Diagnostic
Il est fait à l'interrogatoire médical et à l'examen clinique et doit être évoqué devant :
- Le terrain : homme de plus de 40 ans ;
- Un début insidieux et une aggravation progressive ;
- L'apparition dans la paume de la main d'un ou plusieurs nodules siégeant à la base du 4e ou 5e doigt ;
- Le nodule est ferme, adhérent à la peau et aux plans profonds ;
- Avec le temps, les nodules s'allongent et forment des cordes longitudinales ;
- Peu à peu apparaît une flexion irréductible des doigts intéressant les deux premières phalanges.
- Dans les formes graves, la main peut se fermer complètement.
Signe négatifs :
- Le pouce n'est pas touché ;
- Absence de douleur ou d'autres symptômes associés.
Risques des traitements
En ce qui concerne les risques du traitement chirurgical, il faut distinguer :
- Le risque de récidive de la maladie de Dupuytren et/ou le risque de son extension à d’autres doigts. Ce risque est permanent et imprévisible, lié à la nature inconnue de la maladie.
- L’absence d’amélioration du déficit d’extension, qui est d’autant plus fréquente que la maladie est évoluée ou qu’il s’agit d’une forme digitale pure.
- Les complications proprement dites de l’intervention sont :
- Surtout l'imprévisible et désespérante algodystrophie, possible dans 10 à 30% des cas.
- La contusion ou la blessure d’une branche nerveuse sensitive d’un doigt, toujours possible, avec selon les cas des fourmillements, un engourdissement ou une insensibilité plus ou moins complète de la moitié correspondante du doigt. Ces signes peuvent être transitoires ou définitifs.
- Souffrance ou nécrose plus ou moins complète de la peau malade décollée lors de l’intervention, qui n’est plus assez vascularisée, ou nécrose d’une greffe de peau. Le traitement est alors celui d’une perte de substance cutanée (le plus souvent par cicatrisation spontanée sous pansements gras, ou parfois par réintervention pour greffe et/ou lambeau).
- Raideur articulaire définitive d’un doigt.
- Nécrose totale du doigt par insuffisance artérielle, pouvant conduire à son amputation.
- Complications chirurgicales non spécifiques, à vrai dire rares dans cette intervention (hématome, infection, lâchage de sutures, paralysie sous garrot pneumatique, etc).

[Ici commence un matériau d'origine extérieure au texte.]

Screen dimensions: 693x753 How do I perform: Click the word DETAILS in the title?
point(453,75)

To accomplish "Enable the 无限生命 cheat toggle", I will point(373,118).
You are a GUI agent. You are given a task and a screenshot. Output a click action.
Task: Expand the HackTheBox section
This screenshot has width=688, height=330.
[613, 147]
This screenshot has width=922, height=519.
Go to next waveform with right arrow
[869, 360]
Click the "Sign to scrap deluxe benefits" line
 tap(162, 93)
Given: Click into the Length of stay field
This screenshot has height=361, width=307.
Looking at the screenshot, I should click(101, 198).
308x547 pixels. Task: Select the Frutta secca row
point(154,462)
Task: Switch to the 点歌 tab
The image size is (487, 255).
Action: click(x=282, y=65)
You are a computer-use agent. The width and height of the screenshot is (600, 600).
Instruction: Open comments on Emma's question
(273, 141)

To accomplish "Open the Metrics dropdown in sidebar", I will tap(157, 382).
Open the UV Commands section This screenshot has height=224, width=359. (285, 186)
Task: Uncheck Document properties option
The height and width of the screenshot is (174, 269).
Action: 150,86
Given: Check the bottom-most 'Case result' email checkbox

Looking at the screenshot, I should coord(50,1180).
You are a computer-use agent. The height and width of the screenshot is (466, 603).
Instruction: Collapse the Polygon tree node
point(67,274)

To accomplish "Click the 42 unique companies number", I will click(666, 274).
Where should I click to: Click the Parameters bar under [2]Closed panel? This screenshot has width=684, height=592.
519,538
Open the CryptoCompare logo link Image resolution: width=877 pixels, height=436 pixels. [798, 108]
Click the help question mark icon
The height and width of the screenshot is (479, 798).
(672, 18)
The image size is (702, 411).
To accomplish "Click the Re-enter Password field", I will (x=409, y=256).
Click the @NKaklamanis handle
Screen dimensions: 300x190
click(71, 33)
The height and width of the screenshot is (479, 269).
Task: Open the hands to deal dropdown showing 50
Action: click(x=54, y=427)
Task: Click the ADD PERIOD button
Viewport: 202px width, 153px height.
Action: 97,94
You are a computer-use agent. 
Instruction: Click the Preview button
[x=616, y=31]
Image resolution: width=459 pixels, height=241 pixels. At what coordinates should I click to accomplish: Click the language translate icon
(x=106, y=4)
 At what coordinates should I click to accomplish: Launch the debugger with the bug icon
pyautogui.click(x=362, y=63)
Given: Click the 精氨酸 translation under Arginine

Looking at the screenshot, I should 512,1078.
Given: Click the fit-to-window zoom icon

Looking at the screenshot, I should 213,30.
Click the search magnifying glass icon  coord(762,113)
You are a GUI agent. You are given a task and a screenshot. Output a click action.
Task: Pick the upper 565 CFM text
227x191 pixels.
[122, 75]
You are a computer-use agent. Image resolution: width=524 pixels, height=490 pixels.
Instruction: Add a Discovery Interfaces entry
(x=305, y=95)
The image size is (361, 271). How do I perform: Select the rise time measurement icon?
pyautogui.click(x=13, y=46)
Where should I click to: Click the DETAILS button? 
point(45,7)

Pour le cas de l’aponévrotomie, cette méthode simple mais aveugle comporte un risque important de sectionner les nerfs sensitifs du doigt. D’autre part, elle laisse en place les tissus malades, qui ne sont que sectionnés.
Traitement
- Le traitement classique est la libération chirurgicale des tendons, ou fasciectomie, il consiste en l'exérèse chirurgicale (aponévrectomie) de l'aponévrose atteinte sous anesthésie loco-régionale. La greffe au niveau des articulations digitales de peau prélevée sur la face antérieure de la main est nécessaire pour permettre au doigt de retrouver toute sa souplesse. Cette intervention nécessite donc un suivi permanent pour changer les pansements pendant la cicatrisation avec des exercices pour que les doigts retrouvent leur mobilité totale. Le temps de guérison par cette méthode est d'environ un mois où le patient ne pourra pas utiliser pleinement ses mains. Il faut intervenir lorsque les tendons ne sont pas encore trop rétractés sinon les résultats sont peu satisfaisants.
- Actuellement l'aponévrotomie percutanée, ou fasciotomie, remplace l'intervention chirurgicale classique. Le geste se fait en ambulatoire, après anesthésie locale, l'opérateur libère le tendon à l'aide du biseau d'une aiguille glissée sous la peau. Pour cela, l'opérateur effectue une anesthésie locale du doigt, et rompt par le mouvement en étoile la bride qui touche le tendon. Et par des flexions et extension du doigt fait rompre totalement la bride fragilisée par l'acte. Cet acte est simple, peu onéreux et peut être effectué par un praticien spécialisé. Il n'est pas obligé de le faire au bloc opératoire mais cela demande une bonne connaissance de la technique.
- Historiquement, dans les cas sévères où l'impotence fonctionnelle était majeure, on proposait une amputation des doigts.